Dave: We’d say we’re a rock band.

Luke: The furthest we’ll go is to say we’re a rock and roll band. The notion of calling yourself a punk band is a bit loaded for me. To me, it carries with a certain badge of distinction that, unless you’re an unmistakably punk band, it’s a little bit of a pat on the back to be like, “Yeah we’re a punk band. We don’t give a fuck.” It’s not really for me to say.

Dave: Yeah, so many genre tags have become a misnomer. Like, how many quote unquote “indie bands” are signed to major labels? They’re just so fucking meaningless. Is a punk band a band with spiked hair and loud guitars? Or is it a band that books their own tours, and prints their own shirts, and puts out their own records? It’s fuzzy now, where the definitions are coming from. Do you define it by ethos or by sound? Or by lyrics? Or by the way you look?

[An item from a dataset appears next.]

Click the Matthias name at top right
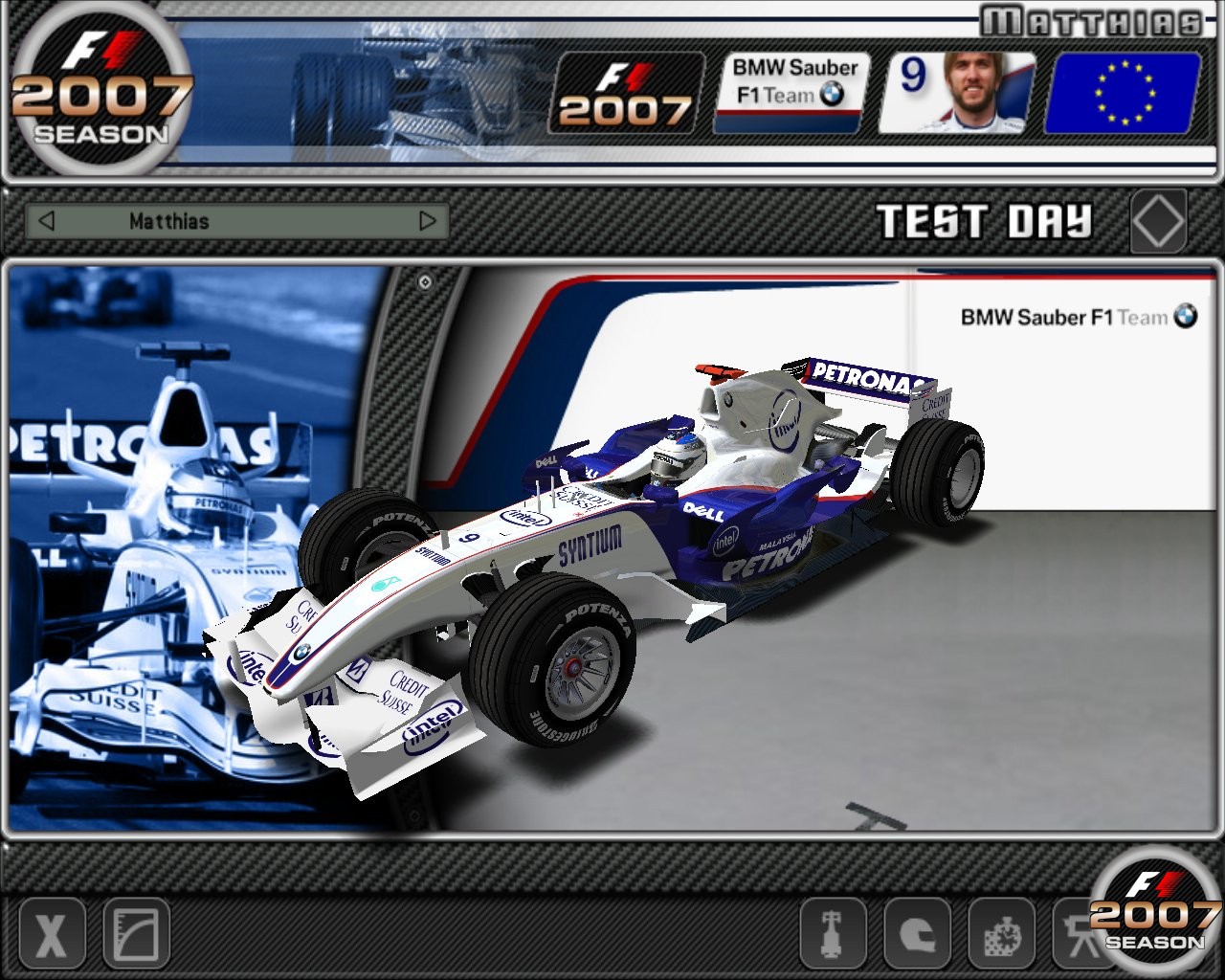tap(1091, 21)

What’s the one thing you wish people would ask you but don’t?
Luke: Talk about our gear more!

[All laugh]

What are you most gear-nerdy about? Pedals?
Luke: Pretty much everything, but mostly guitars and amps.

Dave: Luke and I have a pretty clear aesthetic of what we deem as cool. Like, if we’re at a show and I see a guitar player, I can look over at Luke and give him a nod and we both know, like, “Yeah, this is bogus.”

Are you gear elitists?
Dave: One hundred percent.

Luke: We are gear snobs, man.

Dave: Super specific things, too, like, “Oh look at this guy’s knobs. This guy’s got fucking Chicken Head knobs? Go home, buddy! Amateur hour over here.”

Luke: So much of my love of rock and roll comes from a place of sitting in the suburbs, reading photobooks of old guitar players.

What’s the most iconic gear photo for you?
Luke: There’s one shot of the Stooges playing, I think in 1970. Iggy’s just about to get into the crowd. Dave Alexander and Ron Asheton have walls of Marshalls, but also smaller walls of Sunn amps. Most of my life is just trying to achieve that photo.